Sicurezza alimentare

Fondi per biosicurezza: 4,8 milioni per allevamenti suinicoli

La Regione Lombardia stanzia fondi per potenziare la sicurezza negli allevamenti contro la Peste suina africana.

Fondi per biosicurezza: 4,8 milioni per allevamenti suinicoli

La Regione Lombardia ha approvato un decreto che prevede lo stanziamento di 4,8 milioni di euro per finanziare interventi di biosicurezza negli allevamenti suinicoli, con l’obiettivo di rafforzare la prevenzione contro la Peste suina africana. L’assessore regionale all’Agricoltura Alessandro Beduschi ha sottolineato l’importanza di proteggere un comparto strategico per l’economia locale, evidenziando che tutelare gli allevamenti significa salvaguardare il lavoro di migliaia di imprenditori e garantire la sicurezza delle produzioni agroalimentari.

La provincia di Pavia, in particolare, si trova al confine con l’Emilia Romagna, dove la suinicoltura rappresenta una delle principali voci del PIL. Tuttavia, il settore ha subito un forte contraccolpo a causa di un virus altamente contagioso, che ha portato a un crollo del comparto, il cui valore economico era di 219 milioni di euro.

Interventi finanziabili

I fondi stanziati copriranno fino all’80% della spesa ammissibile, per investimenti che vanno da 3.000 a 300.000 euro. Tra gli interventi finanziabili ci sono la realizzazione di recinzioni anti-intrusione per prevenire il contatto con i cinghiali, la creazione di zone filtro per separare aree pulite e sporche, e l’installazione di sistemi automatici di disinfezione dei mezzi. Inoltre, sono previsti punti di sanificazione per gli operatori e nuove attrezzature per la pulizia e disinfezione.

Il bando prevede anche il rifacimento di pavimentazioni e superfici interne degli edifici di allevamento per migliorare gli standard igienico-sanitari, con priorità per gli allevamenti situati in aree sottoposte a restrizioni sanitarie. Beduschi ha affermato che il compito della Regione è quello di supportare gli allevatori investendo in prevenzione, piuttosto che affrontare le emergenze.
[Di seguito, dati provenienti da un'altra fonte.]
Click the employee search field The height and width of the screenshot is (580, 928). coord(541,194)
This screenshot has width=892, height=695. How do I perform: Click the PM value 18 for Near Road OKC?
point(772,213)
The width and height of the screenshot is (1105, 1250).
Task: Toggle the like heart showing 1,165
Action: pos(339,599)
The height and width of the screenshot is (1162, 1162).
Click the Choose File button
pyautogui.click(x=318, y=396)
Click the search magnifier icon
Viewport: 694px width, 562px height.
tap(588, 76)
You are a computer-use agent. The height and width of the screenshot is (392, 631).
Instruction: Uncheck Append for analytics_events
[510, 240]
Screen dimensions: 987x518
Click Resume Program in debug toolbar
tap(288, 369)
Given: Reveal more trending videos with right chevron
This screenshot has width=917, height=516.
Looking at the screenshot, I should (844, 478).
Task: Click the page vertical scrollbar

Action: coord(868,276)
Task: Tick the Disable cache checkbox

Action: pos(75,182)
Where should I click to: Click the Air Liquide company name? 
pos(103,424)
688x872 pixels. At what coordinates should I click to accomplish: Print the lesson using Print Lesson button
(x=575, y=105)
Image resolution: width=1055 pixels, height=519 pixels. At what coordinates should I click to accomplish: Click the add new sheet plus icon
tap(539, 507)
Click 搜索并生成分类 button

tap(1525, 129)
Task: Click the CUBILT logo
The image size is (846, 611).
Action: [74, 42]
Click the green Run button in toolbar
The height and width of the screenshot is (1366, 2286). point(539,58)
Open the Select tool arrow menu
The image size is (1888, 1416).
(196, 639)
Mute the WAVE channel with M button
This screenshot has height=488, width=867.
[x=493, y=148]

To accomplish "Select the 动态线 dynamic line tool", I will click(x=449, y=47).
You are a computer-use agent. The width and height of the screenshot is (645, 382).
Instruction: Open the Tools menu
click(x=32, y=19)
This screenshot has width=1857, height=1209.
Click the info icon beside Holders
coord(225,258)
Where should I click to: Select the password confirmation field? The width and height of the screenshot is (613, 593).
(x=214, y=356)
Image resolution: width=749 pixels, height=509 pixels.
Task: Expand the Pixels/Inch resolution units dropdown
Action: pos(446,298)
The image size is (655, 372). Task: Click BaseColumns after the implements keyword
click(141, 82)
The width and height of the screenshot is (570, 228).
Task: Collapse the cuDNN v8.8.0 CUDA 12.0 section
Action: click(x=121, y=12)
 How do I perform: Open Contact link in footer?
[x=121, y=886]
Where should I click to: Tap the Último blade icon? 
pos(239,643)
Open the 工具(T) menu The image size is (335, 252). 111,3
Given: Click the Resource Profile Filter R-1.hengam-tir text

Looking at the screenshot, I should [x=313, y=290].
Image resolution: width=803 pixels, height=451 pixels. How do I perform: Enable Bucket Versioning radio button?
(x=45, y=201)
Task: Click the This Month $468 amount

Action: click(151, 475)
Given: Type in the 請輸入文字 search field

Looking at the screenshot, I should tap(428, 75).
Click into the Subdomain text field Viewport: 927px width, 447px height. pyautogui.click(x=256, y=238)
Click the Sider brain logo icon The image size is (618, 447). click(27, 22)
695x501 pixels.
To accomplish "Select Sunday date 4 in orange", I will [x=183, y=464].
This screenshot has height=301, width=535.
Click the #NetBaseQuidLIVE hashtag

Criticità e richieste di indennizzo

Nonostante l’attenzione riservata al comparto, permangono forti criticità, come evidenziato da Giovanni Arioli, allevatore di Genzone, che ha sottolineato il problema del mancato indennizzo per le aziende colpite da focolai o bloccate a causa delle zone di restrizione. Attualmente mancano oltre 40 milioni di euro di indennizzi, e Stefano Lamberti, consigliere di Confagricoltura, ha fatto notare che dal primo novembre 2024 non sono ancora stati erogati risarcimenti per danni indiretti.

Infine, la presidente di Coldiretti, Silvia Garavaglia, ha annunciato che è stata richiesta all’Europa un fondo straordinario per i danni indiretti e ha ribadito la necessità di ulteriori risorse per continuare a investire in prevenzione, sottolineando che il bando consente di finanziare adeguamenti che altrimenti graverebbero sui bilanci aziendali.